Described as a filthy habit by many, smoking has long been considered a threat by most if not all non-smokers. Health-wise, the discrimination is quite reasonable, if only because the health risks to non-smokers are even greater than on those who are. Despite the fact that smoking might have benefits as a form of self-medication for depression, the “high” it produces is temporary. Needless to say, the risks associated with smoking far outweighs its very few benefits, if that word can be used at all in the context of smoking. Most people would rather not be exposed to the cigarettes and the smoke emitted from it. This is especially true in public places, if the number of territories and countries where smoking is banned in public places is any indication. However, aside from public convenience and the supposed “discrimination” against smokers, there are health benefits for non-smokers because of the smoking ban.

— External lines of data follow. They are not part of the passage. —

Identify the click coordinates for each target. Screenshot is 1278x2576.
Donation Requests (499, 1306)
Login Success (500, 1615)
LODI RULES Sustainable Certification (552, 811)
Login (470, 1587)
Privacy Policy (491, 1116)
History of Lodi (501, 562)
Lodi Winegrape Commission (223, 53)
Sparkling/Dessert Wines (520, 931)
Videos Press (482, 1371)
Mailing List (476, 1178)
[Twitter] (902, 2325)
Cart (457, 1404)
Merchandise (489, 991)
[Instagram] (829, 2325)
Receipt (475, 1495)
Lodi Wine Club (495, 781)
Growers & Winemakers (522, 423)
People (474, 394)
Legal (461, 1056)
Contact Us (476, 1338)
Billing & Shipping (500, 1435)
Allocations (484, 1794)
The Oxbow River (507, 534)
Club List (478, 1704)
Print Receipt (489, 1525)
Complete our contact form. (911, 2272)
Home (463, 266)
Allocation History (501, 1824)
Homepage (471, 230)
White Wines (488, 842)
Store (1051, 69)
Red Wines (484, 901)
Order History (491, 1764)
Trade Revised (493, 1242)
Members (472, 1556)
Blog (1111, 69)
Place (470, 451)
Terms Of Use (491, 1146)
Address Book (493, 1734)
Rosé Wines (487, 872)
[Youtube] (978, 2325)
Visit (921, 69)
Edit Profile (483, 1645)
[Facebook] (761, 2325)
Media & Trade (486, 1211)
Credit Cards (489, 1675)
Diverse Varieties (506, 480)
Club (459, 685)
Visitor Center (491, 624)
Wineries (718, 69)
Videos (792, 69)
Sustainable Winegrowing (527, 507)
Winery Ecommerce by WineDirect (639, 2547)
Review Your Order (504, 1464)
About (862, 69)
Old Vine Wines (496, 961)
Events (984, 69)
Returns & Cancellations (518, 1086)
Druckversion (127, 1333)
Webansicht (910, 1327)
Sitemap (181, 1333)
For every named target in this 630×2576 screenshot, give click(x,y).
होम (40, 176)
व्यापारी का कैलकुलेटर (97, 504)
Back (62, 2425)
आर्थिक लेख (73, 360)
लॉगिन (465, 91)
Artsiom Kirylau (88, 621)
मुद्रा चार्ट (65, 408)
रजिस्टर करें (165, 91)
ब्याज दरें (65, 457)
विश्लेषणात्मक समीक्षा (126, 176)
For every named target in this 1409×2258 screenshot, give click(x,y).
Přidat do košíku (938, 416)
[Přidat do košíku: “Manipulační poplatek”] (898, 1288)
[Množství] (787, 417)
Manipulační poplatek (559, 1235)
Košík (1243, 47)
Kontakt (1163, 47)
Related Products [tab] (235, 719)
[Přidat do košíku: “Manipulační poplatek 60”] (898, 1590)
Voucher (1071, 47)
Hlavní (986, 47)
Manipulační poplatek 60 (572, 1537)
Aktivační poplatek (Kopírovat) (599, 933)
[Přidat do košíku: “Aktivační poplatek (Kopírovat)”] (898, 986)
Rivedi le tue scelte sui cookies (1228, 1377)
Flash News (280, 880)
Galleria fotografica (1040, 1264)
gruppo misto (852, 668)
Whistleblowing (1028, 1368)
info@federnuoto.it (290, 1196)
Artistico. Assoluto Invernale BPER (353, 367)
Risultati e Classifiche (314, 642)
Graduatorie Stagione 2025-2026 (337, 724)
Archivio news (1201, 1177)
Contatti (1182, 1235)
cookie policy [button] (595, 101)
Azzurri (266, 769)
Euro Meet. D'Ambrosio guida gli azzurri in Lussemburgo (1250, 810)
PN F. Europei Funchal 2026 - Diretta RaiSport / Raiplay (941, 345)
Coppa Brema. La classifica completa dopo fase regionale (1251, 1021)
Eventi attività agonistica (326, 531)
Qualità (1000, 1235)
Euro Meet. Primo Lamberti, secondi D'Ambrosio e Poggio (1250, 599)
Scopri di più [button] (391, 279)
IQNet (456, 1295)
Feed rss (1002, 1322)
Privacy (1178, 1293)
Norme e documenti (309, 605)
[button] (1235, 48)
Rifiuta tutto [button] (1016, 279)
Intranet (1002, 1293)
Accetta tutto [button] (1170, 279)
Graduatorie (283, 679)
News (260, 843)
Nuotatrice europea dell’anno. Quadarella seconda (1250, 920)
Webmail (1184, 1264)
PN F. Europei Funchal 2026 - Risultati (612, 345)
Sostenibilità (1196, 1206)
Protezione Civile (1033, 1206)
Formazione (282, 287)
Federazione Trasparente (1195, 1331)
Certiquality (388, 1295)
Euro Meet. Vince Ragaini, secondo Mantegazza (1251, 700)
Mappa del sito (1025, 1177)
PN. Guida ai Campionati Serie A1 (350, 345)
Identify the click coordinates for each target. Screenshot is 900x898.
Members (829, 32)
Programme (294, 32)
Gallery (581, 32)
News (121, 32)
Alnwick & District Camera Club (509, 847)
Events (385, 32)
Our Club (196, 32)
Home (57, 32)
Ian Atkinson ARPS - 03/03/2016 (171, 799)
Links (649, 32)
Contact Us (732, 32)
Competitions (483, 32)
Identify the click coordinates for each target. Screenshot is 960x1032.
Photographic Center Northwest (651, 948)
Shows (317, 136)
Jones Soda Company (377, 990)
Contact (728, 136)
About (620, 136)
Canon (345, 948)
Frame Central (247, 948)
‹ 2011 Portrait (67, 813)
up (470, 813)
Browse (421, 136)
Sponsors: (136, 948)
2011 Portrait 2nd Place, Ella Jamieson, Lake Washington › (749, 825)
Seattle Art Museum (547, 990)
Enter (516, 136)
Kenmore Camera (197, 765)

Recent studies show that better respiratory health has been achieved or at least is perceived to be now more attainable among non-smokers. The reason behind this positive health perception is the passage of legislation to ban smoking in public. A recent study found that non-smokers who were not exposed to second-hand smoke were showing better signs of respiratory and circulatory health than they were prior to the ban being put into place. Interestingly, most countries that have public smoking bans in place did not foresee this happening and had originally placed legislation against the habit to help cut down the number of people engaged in it. No one is complaining about this unexpected development, of course, being that it is a welcome thing for the non-smoking population.

The data contradicts the expectations of the people who institute such bans. Most people who issue legislations to ban the public consumption of tobacco and cigarettes believe it would cut down on the number of people who did so. Recent research seems to indicate that this is not the case, with the rate of people people quitting the habit remaining steady before and after the bans. This suggests that banning them from smoking in public is not helping them quit and may simply be forcing them to do so in other, less accessible areas. However, since these areas are out of the public arena, non-smokers are reaping the benefits of cleaner, smoke-free air in areas where a ban is in effect.

The study also took into consideration the number of people being hospitalized for smoke-related ailments. Two areas were investigated, with one having a clear and long-standing public smoking ban, and another that had no such legislation passed. The study specifically chose two hospitals, one in each area, that admitted patients for those smoke-related ailments. The study found that less people went to the hospital for heart and respiratory conditions related to smoking were much lower in the area where the ban was in place, whereas it remained steady in the area without a ban.

The research team noted that even just a little exposure was capable of doing much damage to the cardiovascular system with evidence being provided by the study itself. The smoke causes blood vessels to constrict and reduces the amount of oxygen that goes into the brain. The study showed that, even if the non-smoker has no other risk factors, mere exposure to second-hand smoke can increase the risk of cardiovascular damage greatly.